People in Interest of Joergensen
Jesper Joergensen is accused of intentionally setting a fire in Costilla County that burned more than 100,000 acres and destroyed more than 140 structures. He was charged with 208 counts of arson in July 2018. Since then, Joergensen has been found incompetent to stand trial on numerous occasions. In April 2020, the Costilla County District Court committed Joergensen to the custody of the Colorado Department of Human Services for competency restoration services. Joergensen was eventually transferred to the Colorado Mental Health Institute at Pueblo.
This appeal arose out of a court order declining to authorize the involuntary medication of Joergensen. The court concluded prosecutors met their burden to prove three of the four factors required by the 2003 U.S. Supreme Court’s decision in Sell v. United States, which established factors necessary to authorize an involuntary medication order. The court also concluded prosecutors proved the requested medication would render Joergensen competent.
But the court also found that if Joergensen was restored to competency, he would cease taking the prescribed medication and, as a result, would become incompetent before he could be tried on the criminal charges. Based upon these findings, the court concluded prosecutors failed to prove Joergensen would be rendered competent and that he would remain competent until he could be tried on the underlying criminal charges. Thus, the court concluded, prosecutors failed to meet their burden under the second Sell factor and denied the request for an involuntary medication order.
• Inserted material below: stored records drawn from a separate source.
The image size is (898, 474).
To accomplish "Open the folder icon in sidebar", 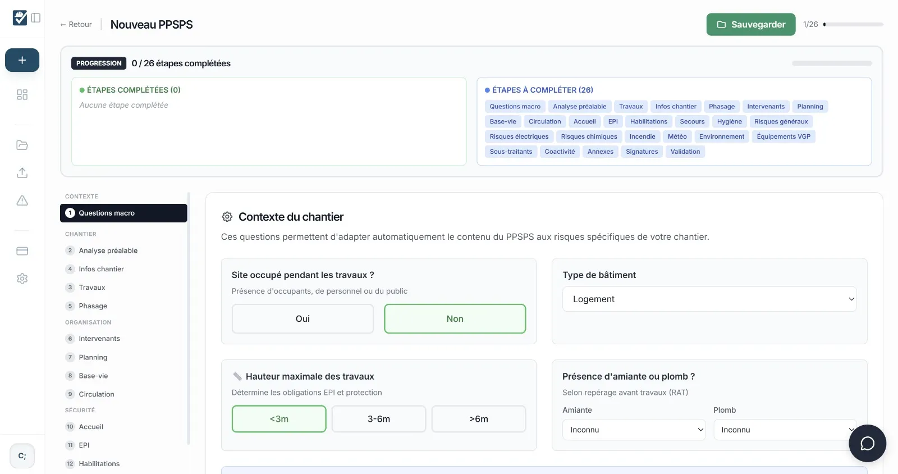I will (x=22, y=145).
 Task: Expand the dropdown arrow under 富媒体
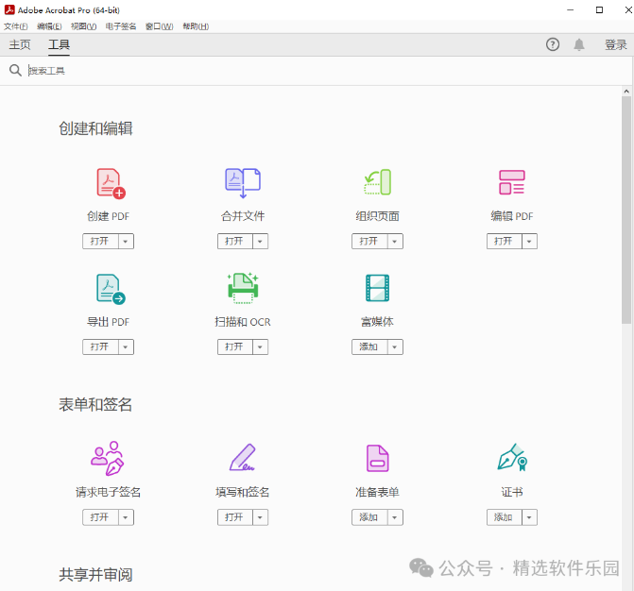tap(395, 347)
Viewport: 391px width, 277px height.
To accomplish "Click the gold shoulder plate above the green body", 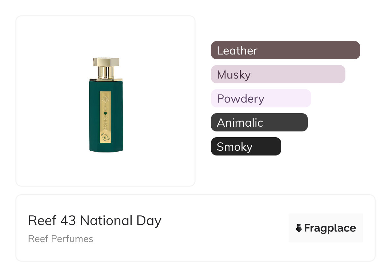I will click(x=106, y=79).
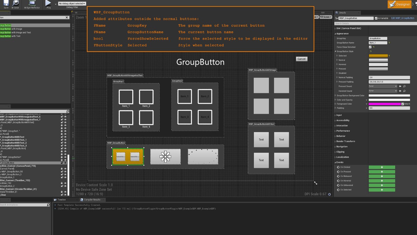Image resolution: width=417 pixels, height=235 pixels.
Task: Add an On Clicked event with the green plus
Action: point(381,167)
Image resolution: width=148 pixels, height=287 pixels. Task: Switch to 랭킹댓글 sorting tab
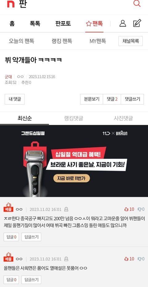(74, 118)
No reported Colorado case has addressed whether prosecutors are required to prove that a prescribed medication would render a defendant competent to stand trial and that the defendant’s competency would be maintained until the trial actually occurs.
A division of the Colorado Court of Appeals determined Sell doesn’t impose such a requirement. Additionally, and also as a matter of first impression, the division concluded a Sell order may subject a defendant to involuntary medication to maintain their competency until such time as the trial is completed.
The division reversed and remanded the matter for further proceedings.